● Job: Copy the entries below word for word, starting at the line that contains "Return the (X, Y)" and ending at the line that contains "What do you see at coordinates (426, 1137)", both lines included.

● Items:
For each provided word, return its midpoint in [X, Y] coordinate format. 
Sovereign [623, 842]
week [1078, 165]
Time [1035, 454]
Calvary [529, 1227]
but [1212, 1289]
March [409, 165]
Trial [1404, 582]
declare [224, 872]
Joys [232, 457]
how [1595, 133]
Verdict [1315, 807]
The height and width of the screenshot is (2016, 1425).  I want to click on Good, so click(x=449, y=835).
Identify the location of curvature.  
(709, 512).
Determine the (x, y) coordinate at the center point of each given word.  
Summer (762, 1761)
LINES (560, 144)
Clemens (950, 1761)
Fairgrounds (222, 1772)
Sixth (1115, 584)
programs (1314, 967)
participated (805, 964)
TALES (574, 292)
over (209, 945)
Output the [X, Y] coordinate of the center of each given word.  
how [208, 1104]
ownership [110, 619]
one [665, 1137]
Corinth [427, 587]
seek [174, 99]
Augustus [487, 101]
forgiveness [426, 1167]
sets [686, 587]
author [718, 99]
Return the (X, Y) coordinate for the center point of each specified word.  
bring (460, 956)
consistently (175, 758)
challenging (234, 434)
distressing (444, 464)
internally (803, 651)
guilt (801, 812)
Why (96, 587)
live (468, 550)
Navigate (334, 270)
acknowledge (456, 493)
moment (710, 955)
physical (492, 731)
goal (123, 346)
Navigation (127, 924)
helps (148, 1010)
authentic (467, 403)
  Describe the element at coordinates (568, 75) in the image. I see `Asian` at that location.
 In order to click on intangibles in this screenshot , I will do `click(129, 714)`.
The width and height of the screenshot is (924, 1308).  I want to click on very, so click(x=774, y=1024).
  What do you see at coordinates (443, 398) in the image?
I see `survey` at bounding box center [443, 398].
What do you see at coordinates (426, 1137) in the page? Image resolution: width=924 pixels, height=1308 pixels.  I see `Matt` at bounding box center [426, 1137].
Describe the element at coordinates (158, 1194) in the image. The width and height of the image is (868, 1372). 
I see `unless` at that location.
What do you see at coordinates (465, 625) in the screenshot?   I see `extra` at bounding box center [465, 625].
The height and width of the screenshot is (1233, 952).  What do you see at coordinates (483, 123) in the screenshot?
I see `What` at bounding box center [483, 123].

● Expected answer:
Return the (X, Y) coordinate for the center point of each specified word.  
bring (460, 956)
consistently (175, 758)
challenging (234, 434)
distressing (444, 464)
internally (803, 651)
guilt (801, 812)
Why (96, 587)
live (468, 550)
Navigate (334, 270)
acknowledge (456, 493)
moment (710, 955)
physical (492, 731)
goal (123, 346)
Navigation (127, 924)
helps (148, 1010)
authentic (467, 403)
  Describe the element at coordinates (568, 75) in the image. I see `Asian` at that location.
 In order to click on intangibles in this screenshot , I will do `click(129, 714)`.
The width and height of the screenshot is (924, 1308).  I want to click on very, so click(x=774, y=1024).
  What do you see at coordinates (443, 398) in the image?
I see `survey` at bounding box center [443, 398].
What do you see at coordinates (426, 1137) in the page? Image resolution: width=924 pixels, height=1308 pixels.  I see `Matt` at bounding box center [426, 1137].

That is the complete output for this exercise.